▸ Problem to solve
Print the lines in the listing below that fall between the line with "You are a computer-use agent. 622x1568" and the line with "Given: Click the", those two lines included, exactly as they stand and with nothing else.

▸ Extracted material
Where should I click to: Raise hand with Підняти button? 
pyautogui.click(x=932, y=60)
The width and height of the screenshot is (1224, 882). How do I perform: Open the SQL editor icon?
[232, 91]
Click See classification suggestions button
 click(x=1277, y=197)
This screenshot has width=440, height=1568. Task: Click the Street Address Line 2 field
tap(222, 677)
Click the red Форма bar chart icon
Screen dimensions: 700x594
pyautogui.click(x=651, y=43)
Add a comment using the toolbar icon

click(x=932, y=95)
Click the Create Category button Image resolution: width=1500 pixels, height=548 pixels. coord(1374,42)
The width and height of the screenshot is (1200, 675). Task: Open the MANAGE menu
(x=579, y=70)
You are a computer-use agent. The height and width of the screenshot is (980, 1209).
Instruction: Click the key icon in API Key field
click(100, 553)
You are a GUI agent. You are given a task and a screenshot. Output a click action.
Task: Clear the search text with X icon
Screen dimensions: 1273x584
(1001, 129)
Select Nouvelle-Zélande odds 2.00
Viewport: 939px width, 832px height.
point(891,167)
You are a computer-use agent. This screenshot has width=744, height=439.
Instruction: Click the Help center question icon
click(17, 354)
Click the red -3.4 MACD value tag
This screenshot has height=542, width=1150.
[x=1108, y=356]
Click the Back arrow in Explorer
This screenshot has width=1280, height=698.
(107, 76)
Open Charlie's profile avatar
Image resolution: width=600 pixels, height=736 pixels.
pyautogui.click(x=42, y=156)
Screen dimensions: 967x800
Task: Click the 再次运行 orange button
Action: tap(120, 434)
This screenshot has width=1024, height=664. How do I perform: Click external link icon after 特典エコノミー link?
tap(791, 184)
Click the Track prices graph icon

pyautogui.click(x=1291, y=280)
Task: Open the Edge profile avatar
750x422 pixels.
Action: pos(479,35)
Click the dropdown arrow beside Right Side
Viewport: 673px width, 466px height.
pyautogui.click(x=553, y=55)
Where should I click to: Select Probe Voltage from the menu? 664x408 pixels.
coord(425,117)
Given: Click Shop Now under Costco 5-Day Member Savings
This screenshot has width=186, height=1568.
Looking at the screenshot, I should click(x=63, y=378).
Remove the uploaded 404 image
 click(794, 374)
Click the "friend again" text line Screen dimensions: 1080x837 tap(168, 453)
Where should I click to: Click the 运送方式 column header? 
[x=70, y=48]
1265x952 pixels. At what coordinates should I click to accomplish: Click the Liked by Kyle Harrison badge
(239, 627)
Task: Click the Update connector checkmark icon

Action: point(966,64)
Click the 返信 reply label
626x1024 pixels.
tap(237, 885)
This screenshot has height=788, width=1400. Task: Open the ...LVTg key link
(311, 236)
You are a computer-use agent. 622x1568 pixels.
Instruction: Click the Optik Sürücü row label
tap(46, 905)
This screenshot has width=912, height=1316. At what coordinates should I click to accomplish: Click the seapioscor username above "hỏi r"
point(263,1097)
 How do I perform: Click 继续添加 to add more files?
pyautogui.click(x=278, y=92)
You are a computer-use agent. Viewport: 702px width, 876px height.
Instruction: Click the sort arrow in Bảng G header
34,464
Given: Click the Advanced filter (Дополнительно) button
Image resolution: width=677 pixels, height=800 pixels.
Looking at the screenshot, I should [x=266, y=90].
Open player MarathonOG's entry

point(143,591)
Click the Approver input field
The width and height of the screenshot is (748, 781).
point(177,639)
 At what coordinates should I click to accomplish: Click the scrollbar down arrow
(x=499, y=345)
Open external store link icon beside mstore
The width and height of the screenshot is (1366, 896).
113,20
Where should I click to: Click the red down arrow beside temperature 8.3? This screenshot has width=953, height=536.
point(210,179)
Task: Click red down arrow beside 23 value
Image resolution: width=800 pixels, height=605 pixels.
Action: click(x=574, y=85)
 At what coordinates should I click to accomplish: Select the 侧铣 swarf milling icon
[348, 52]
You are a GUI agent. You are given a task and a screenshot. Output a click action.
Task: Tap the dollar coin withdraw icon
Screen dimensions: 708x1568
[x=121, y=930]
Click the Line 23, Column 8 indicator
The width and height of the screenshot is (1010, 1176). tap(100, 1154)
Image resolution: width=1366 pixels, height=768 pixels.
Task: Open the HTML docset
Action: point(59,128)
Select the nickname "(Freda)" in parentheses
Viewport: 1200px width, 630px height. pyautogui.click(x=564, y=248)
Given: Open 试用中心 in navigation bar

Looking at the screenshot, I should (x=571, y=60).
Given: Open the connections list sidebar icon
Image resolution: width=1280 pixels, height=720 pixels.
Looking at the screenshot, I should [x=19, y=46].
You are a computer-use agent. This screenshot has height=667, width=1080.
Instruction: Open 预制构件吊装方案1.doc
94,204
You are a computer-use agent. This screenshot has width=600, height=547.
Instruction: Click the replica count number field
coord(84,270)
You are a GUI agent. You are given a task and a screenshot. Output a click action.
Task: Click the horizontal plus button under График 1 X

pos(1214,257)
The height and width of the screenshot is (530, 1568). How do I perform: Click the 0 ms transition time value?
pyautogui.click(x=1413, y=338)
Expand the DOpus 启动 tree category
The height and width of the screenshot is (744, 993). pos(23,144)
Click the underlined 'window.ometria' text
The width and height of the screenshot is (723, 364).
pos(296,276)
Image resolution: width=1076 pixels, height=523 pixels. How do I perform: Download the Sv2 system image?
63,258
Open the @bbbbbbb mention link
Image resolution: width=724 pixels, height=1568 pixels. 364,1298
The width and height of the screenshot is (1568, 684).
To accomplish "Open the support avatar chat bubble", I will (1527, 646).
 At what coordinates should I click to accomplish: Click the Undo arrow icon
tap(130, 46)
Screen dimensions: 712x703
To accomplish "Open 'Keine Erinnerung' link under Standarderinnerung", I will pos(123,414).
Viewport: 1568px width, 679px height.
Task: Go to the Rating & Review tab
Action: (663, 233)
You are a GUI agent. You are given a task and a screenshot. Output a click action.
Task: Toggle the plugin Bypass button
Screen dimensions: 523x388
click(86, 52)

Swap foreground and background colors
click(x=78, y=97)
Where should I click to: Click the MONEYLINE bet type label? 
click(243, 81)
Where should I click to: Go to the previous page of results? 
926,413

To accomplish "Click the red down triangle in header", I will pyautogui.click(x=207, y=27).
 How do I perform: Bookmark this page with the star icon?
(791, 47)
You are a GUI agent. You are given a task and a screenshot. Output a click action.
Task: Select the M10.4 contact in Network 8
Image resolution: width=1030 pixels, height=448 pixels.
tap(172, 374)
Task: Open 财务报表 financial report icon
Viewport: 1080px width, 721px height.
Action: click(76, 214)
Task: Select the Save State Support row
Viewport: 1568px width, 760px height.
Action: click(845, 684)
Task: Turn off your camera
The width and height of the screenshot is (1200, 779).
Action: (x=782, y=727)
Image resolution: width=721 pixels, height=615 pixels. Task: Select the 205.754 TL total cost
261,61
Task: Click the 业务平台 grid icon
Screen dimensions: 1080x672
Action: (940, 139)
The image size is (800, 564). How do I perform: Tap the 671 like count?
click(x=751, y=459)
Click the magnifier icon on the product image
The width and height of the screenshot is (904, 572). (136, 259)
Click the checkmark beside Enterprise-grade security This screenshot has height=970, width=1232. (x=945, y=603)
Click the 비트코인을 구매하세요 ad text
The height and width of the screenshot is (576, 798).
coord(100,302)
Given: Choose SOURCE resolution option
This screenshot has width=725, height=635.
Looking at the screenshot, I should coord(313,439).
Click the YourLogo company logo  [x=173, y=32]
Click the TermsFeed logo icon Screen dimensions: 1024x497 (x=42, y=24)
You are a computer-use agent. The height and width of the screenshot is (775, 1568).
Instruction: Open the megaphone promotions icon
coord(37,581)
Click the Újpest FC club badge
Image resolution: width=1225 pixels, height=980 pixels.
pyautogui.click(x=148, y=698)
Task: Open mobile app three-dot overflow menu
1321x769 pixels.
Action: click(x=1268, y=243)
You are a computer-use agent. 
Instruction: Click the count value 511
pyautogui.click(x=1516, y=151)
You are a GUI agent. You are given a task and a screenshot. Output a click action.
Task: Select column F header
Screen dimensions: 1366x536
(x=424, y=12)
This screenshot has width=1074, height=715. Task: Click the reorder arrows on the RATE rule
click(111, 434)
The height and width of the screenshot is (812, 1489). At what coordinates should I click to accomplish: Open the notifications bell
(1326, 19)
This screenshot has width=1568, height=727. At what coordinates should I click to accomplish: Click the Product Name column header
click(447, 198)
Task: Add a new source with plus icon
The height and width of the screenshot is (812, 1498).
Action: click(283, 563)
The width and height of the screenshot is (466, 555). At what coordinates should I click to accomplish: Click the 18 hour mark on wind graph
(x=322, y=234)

▸ Expected answer
You are a computer-use agent. 622x1568 pixels.
Instruction: Click the Optik Sürücü row label
tap(46, 905)
This screenshot has width=912, height=1316. At what coordinates should I click to accomplish: Click the seapioscor username above "hỏi r"
point(263,1097)
 How do I perform: Click 继续添加 to add more files?
pyautogui.click(x=278, y=92)
You are a computer-use agent. Viewport: 702px width, 876px height.
Instruction: Click the sort arrow in Bảng G header
34,464
Given: Click the Advanced filter (Дополнительно) button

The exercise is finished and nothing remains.